• _Records for this exercise_
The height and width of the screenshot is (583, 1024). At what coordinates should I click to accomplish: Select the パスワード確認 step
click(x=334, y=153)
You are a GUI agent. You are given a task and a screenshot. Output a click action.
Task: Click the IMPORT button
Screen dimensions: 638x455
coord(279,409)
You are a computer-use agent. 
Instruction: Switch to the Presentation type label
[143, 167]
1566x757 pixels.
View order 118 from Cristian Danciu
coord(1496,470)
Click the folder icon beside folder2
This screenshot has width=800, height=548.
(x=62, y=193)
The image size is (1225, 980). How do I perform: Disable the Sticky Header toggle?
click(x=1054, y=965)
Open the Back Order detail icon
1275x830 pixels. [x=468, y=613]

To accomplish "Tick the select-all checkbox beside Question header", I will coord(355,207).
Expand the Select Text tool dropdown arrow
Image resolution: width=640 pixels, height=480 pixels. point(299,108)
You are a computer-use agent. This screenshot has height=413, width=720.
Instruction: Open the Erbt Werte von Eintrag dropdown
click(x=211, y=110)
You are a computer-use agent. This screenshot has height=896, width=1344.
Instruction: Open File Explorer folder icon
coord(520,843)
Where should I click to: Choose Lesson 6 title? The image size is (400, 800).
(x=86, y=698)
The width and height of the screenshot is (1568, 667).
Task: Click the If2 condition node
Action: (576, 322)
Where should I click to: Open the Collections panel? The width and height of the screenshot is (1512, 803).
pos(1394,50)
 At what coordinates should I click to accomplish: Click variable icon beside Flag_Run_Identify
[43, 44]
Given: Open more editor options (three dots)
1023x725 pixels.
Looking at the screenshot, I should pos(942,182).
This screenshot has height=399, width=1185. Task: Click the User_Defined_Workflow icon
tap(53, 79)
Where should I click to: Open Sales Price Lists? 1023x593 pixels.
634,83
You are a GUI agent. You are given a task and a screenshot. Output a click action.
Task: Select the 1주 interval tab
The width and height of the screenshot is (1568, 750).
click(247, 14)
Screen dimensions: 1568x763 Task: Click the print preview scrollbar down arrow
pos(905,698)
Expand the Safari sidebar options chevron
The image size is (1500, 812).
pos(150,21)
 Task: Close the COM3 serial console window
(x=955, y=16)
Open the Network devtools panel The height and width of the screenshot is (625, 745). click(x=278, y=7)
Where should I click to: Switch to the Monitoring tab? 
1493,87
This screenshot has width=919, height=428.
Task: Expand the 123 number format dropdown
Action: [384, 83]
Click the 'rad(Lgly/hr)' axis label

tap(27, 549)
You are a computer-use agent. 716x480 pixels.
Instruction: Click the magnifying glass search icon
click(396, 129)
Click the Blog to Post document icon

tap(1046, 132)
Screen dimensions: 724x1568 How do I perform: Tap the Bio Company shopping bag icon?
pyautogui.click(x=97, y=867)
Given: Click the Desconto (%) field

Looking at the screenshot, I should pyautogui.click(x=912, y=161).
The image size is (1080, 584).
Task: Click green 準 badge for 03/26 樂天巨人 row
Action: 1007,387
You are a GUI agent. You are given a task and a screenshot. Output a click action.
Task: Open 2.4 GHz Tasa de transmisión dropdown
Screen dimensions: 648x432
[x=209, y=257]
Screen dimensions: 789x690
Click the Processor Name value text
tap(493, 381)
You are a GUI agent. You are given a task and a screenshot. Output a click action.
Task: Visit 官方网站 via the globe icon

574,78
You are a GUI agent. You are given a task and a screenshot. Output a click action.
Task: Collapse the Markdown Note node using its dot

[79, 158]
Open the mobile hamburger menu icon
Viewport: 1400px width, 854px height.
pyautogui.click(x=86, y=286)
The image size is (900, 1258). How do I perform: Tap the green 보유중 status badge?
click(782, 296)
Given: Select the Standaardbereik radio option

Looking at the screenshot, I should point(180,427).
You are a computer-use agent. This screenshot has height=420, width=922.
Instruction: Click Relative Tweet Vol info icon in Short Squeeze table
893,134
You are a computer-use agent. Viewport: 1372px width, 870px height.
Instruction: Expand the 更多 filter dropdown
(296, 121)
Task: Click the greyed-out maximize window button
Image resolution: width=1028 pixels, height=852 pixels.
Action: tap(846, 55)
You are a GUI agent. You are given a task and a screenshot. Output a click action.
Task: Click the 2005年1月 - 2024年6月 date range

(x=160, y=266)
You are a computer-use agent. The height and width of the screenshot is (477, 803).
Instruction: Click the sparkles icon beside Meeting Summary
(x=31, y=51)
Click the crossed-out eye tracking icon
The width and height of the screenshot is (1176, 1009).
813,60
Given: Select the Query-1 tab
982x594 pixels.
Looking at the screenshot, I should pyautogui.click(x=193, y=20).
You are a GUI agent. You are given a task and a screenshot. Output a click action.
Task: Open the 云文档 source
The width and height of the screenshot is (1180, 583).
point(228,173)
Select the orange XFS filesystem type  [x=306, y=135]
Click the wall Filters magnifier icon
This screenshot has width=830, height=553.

• _Work required_
Return each line of the records that contains the string "folder", copied whole. Case must match.

• _Result of the exercise_
Click the folder icon beside folder2
Instruction: Open File Explorer folder icon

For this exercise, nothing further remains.